M. Gérard: Non. II y a eu quelques plaintes. J'ai noté dans les rapports annuels quelques plaintes pour les questions de logement. La majorité des plaintes étaient pour des questions d'emploi. Pour ce qui est de la police, je ne pense pas qu'on ait eu des plaintes formelles. On reçoit beaucoup de commentaires de personnes qui se sont fait accoster par la police, demander des noms, des choses comme cela. Les gens n'étaient pas en arrestation. C'est seulement plus récemment qu'on a eu des commentaires, mais on n'a jamais eu de plaintes acheminées à la Commission des droits de la personne face à l'agissement des corps policiers.

M. Boulerice: Est-ce que votre organisme a déjà été plaignant auprès de tribunaux ou non, d individus ou de groupes?

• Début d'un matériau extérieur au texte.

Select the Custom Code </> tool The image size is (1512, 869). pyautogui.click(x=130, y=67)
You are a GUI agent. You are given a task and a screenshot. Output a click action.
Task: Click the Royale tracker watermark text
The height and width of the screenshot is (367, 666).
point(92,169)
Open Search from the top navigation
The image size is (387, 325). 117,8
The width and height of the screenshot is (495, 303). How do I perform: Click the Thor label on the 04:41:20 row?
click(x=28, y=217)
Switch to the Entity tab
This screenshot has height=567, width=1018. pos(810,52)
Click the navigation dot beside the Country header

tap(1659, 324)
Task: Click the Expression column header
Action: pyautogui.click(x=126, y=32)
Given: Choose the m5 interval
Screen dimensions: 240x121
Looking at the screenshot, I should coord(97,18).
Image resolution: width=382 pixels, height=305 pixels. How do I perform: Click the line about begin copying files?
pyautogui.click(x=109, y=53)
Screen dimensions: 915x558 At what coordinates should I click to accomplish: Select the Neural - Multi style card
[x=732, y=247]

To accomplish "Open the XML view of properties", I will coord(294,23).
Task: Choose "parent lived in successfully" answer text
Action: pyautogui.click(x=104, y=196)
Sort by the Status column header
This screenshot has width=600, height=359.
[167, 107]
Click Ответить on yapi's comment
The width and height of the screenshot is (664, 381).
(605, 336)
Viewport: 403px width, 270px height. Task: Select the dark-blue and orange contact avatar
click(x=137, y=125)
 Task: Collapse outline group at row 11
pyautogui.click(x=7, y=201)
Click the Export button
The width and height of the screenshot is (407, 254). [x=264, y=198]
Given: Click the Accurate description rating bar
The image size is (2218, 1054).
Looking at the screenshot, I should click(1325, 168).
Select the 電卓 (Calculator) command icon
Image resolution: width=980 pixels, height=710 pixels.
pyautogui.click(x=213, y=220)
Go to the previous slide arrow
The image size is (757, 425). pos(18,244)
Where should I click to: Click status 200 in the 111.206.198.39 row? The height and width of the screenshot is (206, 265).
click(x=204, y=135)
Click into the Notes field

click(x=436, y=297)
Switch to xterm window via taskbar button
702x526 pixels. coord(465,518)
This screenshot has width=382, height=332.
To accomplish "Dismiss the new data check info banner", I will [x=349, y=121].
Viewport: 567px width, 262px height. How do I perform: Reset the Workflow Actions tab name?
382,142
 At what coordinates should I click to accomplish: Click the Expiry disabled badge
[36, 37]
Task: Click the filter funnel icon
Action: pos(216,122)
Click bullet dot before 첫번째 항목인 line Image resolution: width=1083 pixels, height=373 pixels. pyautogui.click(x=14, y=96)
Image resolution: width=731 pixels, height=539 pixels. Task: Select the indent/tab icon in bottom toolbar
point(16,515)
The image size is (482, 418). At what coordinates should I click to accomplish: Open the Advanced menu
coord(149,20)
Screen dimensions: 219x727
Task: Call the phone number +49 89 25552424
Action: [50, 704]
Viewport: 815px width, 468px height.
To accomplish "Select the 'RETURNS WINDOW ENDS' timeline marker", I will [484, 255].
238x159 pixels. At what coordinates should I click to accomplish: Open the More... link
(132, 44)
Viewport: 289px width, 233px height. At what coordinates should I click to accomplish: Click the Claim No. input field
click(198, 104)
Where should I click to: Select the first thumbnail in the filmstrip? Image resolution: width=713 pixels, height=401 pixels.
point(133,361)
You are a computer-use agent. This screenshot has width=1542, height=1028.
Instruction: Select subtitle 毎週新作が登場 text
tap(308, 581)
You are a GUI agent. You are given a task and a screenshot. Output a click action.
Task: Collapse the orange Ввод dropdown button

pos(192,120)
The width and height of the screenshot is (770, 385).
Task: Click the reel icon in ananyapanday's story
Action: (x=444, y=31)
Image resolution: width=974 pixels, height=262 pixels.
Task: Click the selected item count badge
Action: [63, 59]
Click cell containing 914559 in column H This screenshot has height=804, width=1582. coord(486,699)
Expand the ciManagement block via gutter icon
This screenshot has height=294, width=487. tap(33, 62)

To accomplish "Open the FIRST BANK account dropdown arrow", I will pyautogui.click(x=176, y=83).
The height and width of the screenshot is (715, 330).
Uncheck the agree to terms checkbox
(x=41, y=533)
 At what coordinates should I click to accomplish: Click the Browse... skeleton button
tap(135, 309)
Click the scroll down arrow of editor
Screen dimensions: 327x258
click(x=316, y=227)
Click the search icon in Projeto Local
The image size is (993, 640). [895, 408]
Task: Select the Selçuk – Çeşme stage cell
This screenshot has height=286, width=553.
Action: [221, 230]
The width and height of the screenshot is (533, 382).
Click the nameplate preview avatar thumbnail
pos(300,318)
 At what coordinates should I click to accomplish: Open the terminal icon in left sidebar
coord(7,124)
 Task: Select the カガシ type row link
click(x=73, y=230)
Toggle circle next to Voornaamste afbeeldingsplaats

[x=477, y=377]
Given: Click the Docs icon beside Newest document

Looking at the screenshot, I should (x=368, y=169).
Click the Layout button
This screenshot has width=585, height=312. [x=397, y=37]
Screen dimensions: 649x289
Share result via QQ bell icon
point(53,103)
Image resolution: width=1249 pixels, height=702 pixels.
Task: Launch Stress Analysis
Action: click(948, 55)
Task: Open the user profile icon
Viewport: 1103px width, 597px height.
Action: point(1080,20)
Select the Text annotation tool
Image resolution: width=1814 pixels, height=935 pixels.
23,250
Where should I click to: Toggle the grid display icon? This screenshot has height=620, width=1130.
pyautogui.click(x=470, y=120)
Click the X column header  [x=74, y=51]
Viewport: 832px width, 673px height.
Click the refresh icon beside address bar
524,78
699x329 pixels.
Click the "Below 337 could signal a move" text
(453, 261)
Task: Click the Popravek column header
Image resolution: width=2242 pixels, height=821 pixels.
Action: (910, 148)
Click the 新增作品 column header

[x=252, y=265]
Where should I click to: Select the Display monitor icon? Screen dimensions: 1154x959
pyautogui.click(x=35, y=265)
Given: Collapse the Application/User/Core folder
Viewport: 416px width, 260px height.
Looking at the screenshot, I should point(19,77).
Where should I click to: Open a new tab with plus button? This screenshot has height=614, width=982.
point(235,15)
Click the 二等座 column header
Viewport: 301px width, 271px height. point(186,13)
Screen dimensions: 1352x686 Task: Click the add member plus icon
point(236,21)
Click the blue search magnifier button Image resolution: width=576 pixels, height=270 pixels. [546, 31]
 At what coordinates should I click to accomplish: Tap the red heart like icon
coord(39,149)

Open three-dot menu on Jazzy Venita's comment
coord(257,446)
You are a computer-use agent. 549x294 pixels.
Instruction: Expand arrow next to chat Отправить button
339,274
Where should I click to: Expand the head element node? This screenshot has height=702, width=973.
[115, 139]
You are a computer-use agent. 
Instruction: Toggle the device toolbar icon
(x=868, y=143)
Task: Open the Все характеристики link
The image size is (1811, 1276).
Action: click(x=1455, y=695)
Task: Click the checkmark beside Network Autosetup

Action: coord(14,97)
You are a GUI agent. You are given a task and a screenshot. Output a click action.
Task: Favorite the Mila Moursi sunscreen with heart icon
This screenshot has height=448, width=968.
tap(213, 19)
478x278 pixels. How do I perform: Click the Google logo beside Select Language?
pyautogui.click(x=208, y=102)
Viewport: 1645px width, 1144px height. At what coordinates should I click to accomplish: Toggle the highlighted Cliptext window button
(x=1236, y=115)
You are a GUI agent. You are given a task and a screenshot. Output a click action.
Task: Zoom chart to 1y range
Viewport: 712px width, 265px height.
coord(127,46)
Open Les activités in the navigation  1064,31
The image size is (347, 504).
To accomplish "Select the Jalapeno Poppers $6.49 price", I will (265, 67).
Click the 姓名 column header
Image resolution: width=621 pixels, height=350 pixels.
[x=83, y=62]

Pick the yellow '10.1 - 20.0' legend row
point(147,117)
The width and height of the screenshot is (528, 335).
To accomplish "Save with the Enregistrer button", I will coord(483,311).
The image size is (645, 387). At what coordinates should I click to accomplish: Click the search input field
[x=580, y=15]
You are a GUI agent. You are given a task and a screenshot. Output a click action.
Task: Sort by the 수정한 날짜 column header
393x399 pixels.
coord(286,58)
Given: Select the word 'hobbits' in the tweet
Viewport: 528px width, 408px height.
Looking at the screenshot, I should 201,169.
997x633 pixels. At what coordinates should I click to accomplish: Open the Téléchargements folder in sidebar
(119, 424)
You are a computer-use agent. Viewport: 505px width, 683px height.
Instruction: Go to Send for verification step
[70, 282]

M. Gérard: Oui Nous avons un cas qui a fait jurisprudence. L'association avait demandé de louer une salle à la commission des écoles catholiques. Cela avait été refusé. C'est allé en cour. C'était la première fois qu'on avait un jugement favorable dans un cas de discrimination face à l'orientation sexuelle. C'est le seul cas

qu'on a référé aux tribunaux. On a eu aussi un autre cas qui est toujours en cour, d'arrestation massive dans un bar en 1984. Le procès est toujours en cours et on a eu quelques développements de jurisprudence intéressants. Ce sont les deux seuls cas où nous avons été impliqués.

M. Boulerice: D'accord. Je vais revenir tantôt.

Le Président (M. Filion): M. le député de Notre-Dame-de-Grâce.

M. Thuringer: Justement, M. le Président, sur la question de l'éducation, de la formation, il me semble que vous visez les polices et les autres personnes qui vous touchent directement, mais en ce qui a trait aux écoles et organismes familiaux, est-ce qu'il y a des mesures que la commission ou votre organisme même peut entreprendre pour accélérer cela?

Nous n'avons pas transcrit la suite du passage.